Vraag:
Soms merkt een persoon dat hij zichzelf bewondert of dat hij pronkt na een goede daad of daad van aanbidding. Diegene is bang dat dit datgene dat hij heeft gedaan hierdoor teniet zal worden gedaan. Wat is uw advies?
Antwoord:
Alle lof zij Allah.
Als een persoon zichzelf bewondert na het doen van het goede of vreest dat hij pronkt, dient hij dit te vermijden en te weerstaan door hiervoor toevlucht te zoeken bij Allah. Dit door te zeggen wat overgeleverd is van de Profeet (vrede zij met hem): “Allaahoemma inni acoedhoe bika an oeshrika bika wa ana aclam. Wa astaghfiroeka limaa laa aclam.” (O Allah, ik zoek mijn toevlucht bij U van het bewust associëren van deelgenoten aan U. En ik smeek Uw Vergiffenis voor datgene waar Ik mij niet van bewust ben).
(Sahieh al-Djaamic)
Deze gevoelens kunnen eenieder overkomen. Maar je dient oprecht te zijn tegenover Allah, Zijn Vergiffenis te vragen en te herinneren dat er geen kracht of macht is behalve bij Allah. Als het niet middels de Hulp van Allah zou zijn, zou je niet in staat zijn deze goede daad te verrichten. Aan Allah is alle lof van het begin tot het eind.
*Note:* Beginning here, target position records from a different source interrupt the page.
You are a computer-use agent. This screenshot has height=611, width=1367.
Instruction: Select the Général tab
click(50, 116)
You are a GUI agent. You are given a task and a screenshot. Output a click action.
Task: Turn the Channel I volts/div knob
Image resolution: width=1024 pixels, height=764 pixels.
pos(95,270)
De Profeet (vrede zij met hem) zei tegen Moecaadh ibn Djabal (moge Allah tevreden met hem zijn): “O Moecaadh, bij Allah, waarlijk ik hou van jou en wil je adviseren. O Moecaadh, vergeet niet aan het eind van elk gebed te zeggen: “Allaahoemma acinnie cala Dhikrika wa Shoekrika wa hoesni cIbaaditik.” (O Allah, help me U te gedenken, U te danken en U te aanbidden op de beste manier.”)
(Ahmad, Aboe Daawoed en an-Nasaa’ie)
Zie niet af van het verrichten van goede daden uit angst hiermee te pronken, omdat dat juist één van de listen van de Shaytaan is die hij gebruikt om de vastberadenheid van mensen te verzwakken. En hen te stoppen van het verrichten van zaken waar Allah van houdt en tevreden mee is.
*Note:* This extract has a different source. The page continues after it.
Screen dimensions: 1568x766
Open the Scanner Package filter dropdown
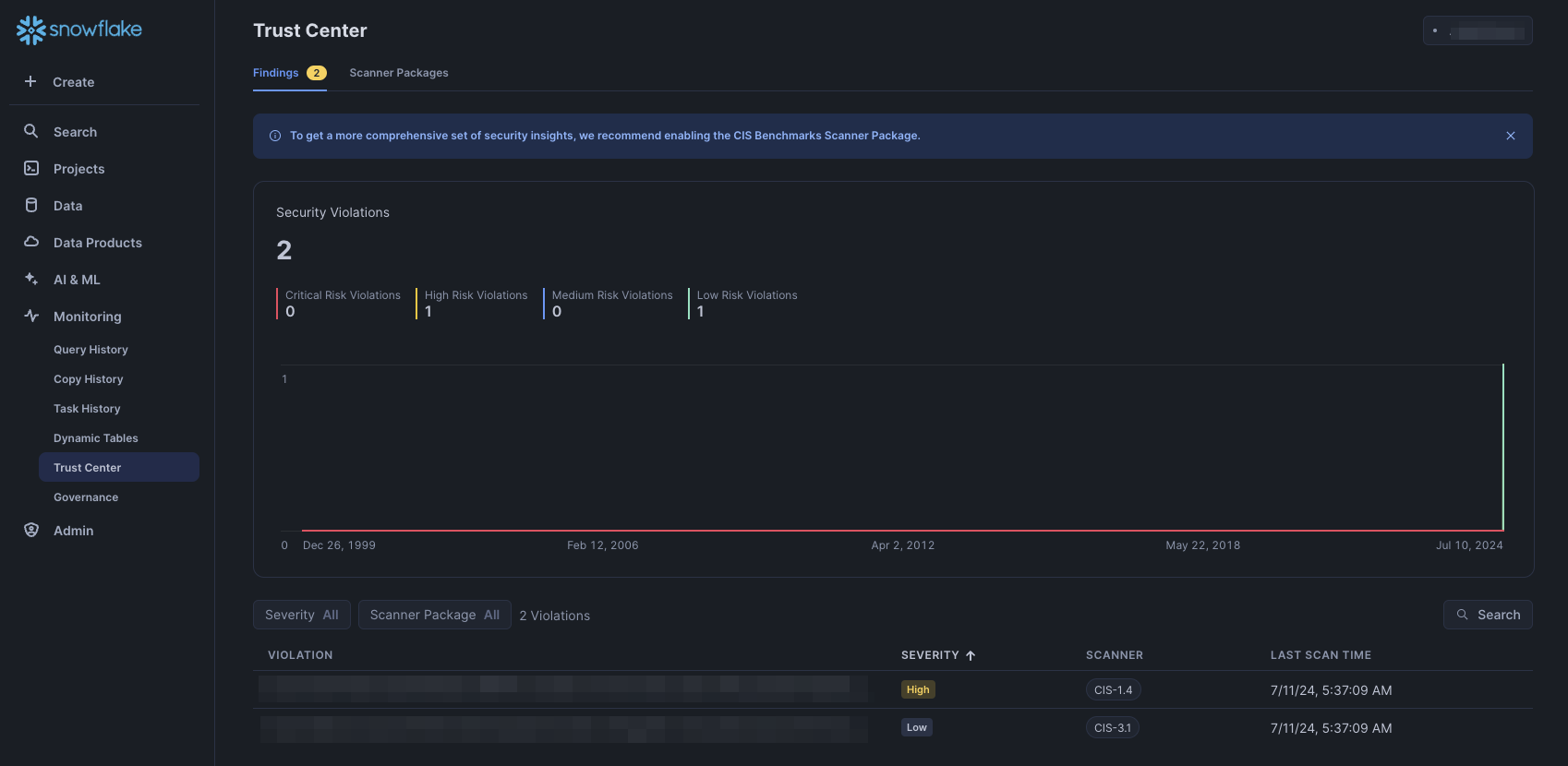[x=434, y=615]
Het voelen van blijdschap als je een goede daad hebt verricht, druist niet in tegen oprechtheid en geloof. Allah zegt namelijk (interpretatie van de betekenis):
“Zeg (o Mohammed): “Laat hen zich met de Gunst van Allah en met Zijn Genade verblijden. Dat is beter dan dat wat zij (aan vergankelijke wereldse zaken) vergaren.”
(Soerat Yoenoes: 58)
Dit wil zeggen dat als hij leiding, geloof en goede daden verkrijgt, dit als gevolg kan hebben dat de genade die dit veroorzaakt hem overweldigt en hem blijdschap en voldoening kan laten voelen. Allah heeft ons bevolen verheugd te zijn met zulke zaken.
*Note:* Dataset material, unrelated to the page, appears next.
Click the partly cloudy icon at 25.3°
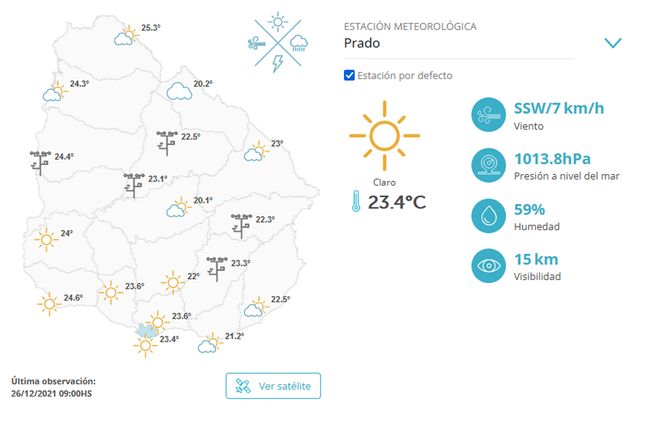The height and width of the screenshot is (425, 658). pyautogui.click(x=126, y=36)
In een overlevering van Aboe Oemaamah zegt de Profeet (vrede zij met hem): “Als jouw goede daden je blij maken en jouw slechte daden je verdrietig maken, dan ben je een gelovige.”
(Ahmad en Ibn Maadjah)
Op dezelfde manier geldt dat als mensen je prijzen om je goede daad, dat dit een gedeelte van de blijde tijding is van het Hiernamaals. Allah schenkt dit dan al in het wereldse aan een persoon. Aboe Hoerayrah heeft overgeleverd dat de Boodschapper van Allah (vrede zij met hem) werd gevraagd: “Wat denkt u als iemand een goede daad verricht en de mensen diegene hiervoor prijzen?” Hij antwoordde: “Dat is een gedeelte van de blijde tijding die de gelovige wordt gegeven in deze wereld.”
(Moeslim)
Deze prijzing is dus een teken dat Allah tevreden met hem is en van hem houdt en ervoor zorgt dat hij geliefd is bij andere mensen.
We vragen Allah om onze intenties en daden zuiver te laten zijn.